━━ Data for the task
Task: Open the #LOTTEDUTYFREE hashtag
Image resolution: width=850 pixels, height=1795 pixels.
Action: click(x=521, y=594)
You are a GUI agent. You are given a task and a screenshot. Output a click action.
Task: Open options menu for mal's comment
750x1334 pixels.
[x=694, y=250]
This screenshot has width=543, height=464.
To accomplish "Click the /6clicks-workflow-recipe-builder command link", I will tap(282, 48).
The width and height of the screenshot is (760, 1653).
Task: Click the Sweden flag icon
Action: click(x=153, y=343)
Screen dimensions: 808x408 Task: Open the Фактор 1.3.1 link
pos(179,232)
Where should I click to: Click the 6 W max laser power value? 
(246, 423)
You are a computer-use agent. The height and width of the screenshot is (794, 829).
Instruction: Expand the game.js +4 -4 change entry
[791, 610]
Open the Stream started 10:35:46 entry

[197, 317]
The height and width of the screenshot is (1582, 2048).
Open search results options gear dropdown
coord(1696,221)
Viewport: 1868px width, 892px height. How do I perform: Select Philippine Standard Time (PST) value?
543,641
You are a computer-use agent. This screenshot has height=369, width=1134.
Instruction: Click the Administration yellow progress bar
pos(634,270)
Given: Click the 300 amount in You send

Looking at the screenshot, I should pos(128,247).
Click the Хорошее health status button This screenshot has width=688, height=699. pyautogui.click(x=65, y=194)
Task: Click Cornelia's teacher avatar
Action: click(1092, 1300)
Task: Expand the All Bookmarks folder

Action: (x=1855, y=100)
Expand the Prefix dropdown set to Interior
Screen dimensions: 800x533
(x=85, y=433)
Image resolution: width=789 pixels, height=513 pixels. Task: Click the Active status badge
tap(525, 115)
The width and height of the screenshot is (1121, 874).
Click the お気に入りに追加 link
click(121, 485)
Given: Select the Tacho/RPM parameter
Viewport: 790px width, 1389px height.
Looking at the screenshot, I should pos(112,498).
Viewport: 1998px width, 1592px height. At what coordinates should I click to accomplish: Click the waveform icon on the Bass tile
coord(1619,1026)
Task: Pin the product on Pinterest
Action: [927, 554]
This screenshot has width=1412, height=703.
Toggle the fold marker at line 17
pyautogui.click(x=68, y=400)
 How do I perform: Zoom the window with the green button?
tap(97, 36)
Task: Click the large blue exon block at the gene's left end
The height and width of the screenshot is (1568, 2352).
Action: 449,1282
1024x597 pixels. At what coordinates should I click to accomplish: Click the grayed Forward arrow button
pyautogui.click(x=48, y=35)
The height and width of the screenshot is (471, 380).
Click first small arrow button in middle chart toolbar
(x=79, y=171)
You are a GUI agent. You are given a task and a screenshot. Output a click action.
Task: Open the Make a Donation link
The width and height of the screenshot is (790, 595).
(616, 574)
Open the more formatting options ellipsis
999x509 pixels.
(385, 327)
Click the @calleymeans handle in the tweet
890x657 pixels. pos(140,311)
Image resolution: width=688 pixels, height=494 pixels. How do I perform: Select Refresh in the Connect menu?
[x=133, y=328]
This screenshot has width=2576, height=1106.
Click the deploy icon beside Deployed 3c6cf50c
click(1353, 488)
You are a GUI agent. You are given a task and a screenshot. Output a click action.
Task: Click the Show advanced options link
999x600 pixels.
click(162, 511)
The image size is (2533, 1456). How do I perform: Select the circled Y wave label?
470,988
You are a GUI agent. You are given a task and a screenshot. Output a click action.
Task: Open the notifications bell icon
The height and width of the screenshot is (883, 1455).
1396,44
━━━━
▸ **Stated problem**:
Please copy all of the data above line for line, changing nothing.

▸ **Solved exercise**:
Task: Open the #LOTTEDUTYFREE hashtag
Image resolution: width=850 pixels, height=1795 pixels.
Action: click(x=521, y=594)
You are a GUI agent. You are given a task and a screenshot. Output a click action.
Task: Open options menu for mal's comment
750x1334 pixels.
[x=694, y=250]
This screenshot has width=543, height=464.
To accomplish "Click the /6clicks-workflow-recipe-builder command link", I will tap(282, 48).
The width and height of the screenshot is (760, 1653).
Task: Click the Sweden flag icon
Action: click(x=153, y=343)
Screen dimensions: 808x408 Task: Open the Фактор 1.3.1 link
pos(179,232)
Where should I click to: Click the 6 W max laser power value? 
(246, 423)
You are a computer-use agent. The height and width of the screenshot is (794, 829).
Instruction: Expand the game.js +4 -4 change entry
[791, 610]
Open the Stream started 10:35:46 entry

[197, 317]
The height and width of the screenshot is (1582, 2048).
Open search results options gear dropdown
coord(1696,221)
Viewport: 1868px width, 892px height. How do I perform: Select Philippine Standard Time (PST) value?
543,641
You are a computer-use agent. This screenshot has height=369, width=1134.
Instruction: Click the Administration yellow progress bar
pos(634,270)
Given: Click the 300 amount in You send

Looking at the screenshot, I should pos(128,247).
Click the Хорошее health status button This screenshot has width=688, height=699. pyautogui.click(x=65, y=194)
Task: Click Cornelia's teacher avatar
Action: click(1092, 1300)
Task: Expand the All Bookmarks folder

Action: (x=1855, y=100)
Expand the Prefix dropdown set to Interior
Screen dimensions: 800x533
(x=85, y=433)
Image resolution: width=789 pixels, height=513 pixels. Task: Click the Active status badge
tap(525, 115)
The width and height of the screenshot is (1121, 874).
Click the お気に入りに追加 link
click(121, 485)
Given: Select the Tacho/RPM parameter
Viewport: 790px width, 1389px height.
Looking at the screenshot, I should pos(112,498).
Viewport: 1998px width, 1592px height. At what coordinates should I click to accomplish: Click the waveform icon on the Bass tile
coord(1619,1026)
Task: Pin the product on Pinterest
Action: [927, 554]
This screenshot has width=1412, height=703.
Toggle the fold marker at line 17
pyautogui.click(x=68, y=400)
 How do I perform: Zoom the window with the green button?
tap(97, 36)
Task: Click the large blue exon block at the gene's left end
The height and width of the screenshot is (1568, 2352).
Action: 449,1282
1024x597 pixels. At what coordinates should I click to accomplish: Click the grayed Forward arrow button
pyautogui.click(x=48, y=35)
The height and width of the screenshot is (471, 380).
Click first small arrow button in middle chart toolbar
(x=79, y=171)
You are a GUI agent. You are given a task and a screenshot. Output a click action.
Task: Open the Make a Donation link
The width and height of the screenshot is (790, 595).
(616, 574)
Open the more formatting options ellipsis
999x509 pixels.
(385, 327)
Click the @calleymeans handle in the tweet
890x657 pixels. pos(140,311)
Image resolution: width=688 pixels, height=494 pixels. How do I perform: Select Refresh in the Connect menu?
[x=133, y=328]
This screenshot has width=2576, height=1106.
Click the deploy icon beside Deployed 3c6cf50c
click(1353, 488)
You are a GUI agent. You are given a task and a screenshot. Output a click action.
Task: Click the Show advanced options link
999x600 pixels.
click(162, 511)
The image size is (2533, 1456). How do I perform: Select the circled Y wave label?
470,988
You are a GUI agent. You are given a task and a screenshot. Output a click action.
Task: Open the notifications bell icon
The height and width of the screenshot is (883, 1455).
1396,44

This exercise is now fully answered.